Productive Performance Engineering for Weather and Climate Modeling with Python
Tal Ben-Nun,Linus Groner,Florian Deconinck,Tobias Wicky,Eddie Davis,Johann Dahm,Oliver D. Elbert,Rhea George,Jeremy McGibbon,Lukas Trümper,Elynn Wu,Oliver Fuhrer,Thomas Schulthess,Torsten Hoefler
DOI: https://doi.org/10.48550/arXiv.2205.04148
2022-05-09
Distributed, Parallel, and Cluster Computing
Abstract:Earth system models are developed with a tight coupling to target hardware, often containing specialized code predicated on processor characteristics. This coupling stems from using imperative languages that hard-code computation schedules and layout.
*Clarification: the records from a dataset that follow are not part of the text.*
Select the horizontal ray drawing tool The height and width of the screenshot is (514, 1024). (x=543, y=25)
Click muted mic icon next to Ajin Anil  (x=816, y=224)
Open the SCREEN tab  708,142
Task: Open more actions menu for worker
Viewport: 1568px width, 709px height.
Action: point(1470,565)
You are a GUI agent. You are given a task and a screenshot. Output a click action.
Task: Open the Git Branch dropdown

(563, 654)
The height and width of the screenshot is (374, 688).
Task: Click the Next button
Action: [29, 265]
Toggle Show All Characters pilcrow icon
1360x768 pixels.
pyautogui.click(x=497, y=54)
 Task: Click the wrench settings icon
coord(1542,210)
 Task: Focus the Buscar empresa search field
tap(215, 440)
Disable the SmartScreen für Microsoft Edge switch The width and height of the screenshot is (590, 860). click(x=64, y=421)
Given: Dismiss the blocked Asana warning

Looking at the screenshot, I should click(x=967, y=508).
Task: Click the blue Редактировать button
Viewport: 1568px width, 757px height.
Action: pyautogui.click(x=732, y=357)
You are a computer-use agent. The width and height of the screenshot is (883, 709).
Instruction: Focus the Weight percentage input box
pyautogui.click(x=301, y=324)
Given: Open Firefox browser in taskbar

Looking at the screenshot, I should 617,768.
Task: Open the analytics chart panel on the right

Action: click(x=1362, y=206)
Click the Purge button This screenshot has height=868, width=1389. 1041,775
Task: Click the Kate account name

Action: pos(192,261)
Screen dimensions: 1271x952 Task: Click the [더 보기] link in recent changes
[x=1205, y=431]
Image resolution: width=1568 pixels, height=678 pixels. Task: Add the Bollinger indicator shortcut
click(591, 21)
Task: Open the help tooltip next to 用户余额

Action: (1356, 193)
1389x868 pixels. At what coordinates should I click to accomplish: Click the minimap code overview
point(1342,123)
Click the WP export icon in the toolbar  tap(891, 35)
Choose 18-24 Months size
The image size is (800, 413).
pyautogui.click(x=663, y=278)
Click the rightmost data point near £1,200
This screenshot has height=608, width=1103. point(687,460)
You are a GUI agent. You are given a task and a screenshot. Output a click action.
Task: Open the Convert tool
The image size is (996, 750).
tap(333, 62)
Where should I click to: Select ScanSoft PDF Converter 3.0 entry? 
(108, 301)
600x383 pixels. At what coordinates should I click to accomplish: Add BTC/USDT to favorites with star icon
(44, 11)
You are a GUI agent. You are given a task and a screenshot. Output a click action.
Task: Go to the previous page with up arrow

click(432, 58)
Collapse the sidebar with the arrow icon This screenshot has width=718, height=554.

We present a detailed account of optimizing the Finite Volume Cubed-Sphere Dynamical Core (FV3), improving productivity and performance. By using a declarative Python-embedded stencil domain-specific language and data-centric optimization, we abstract hardware-specific details and define a semi-automated workflow for analyzing and optimizing weather and climate applications. The workflow utilizes both local and full-program optimization, as well as user-guided fine-tuning. To prune the infeasible global optimization space, we automatically utilize repeating code motifs via a novel transfer tuning approach. On the Piz Daint supercomputer, we scale to 2,400 GPUs, achieving speedups of up to 3.92x over the tuned production implementation at a fraction of the original code.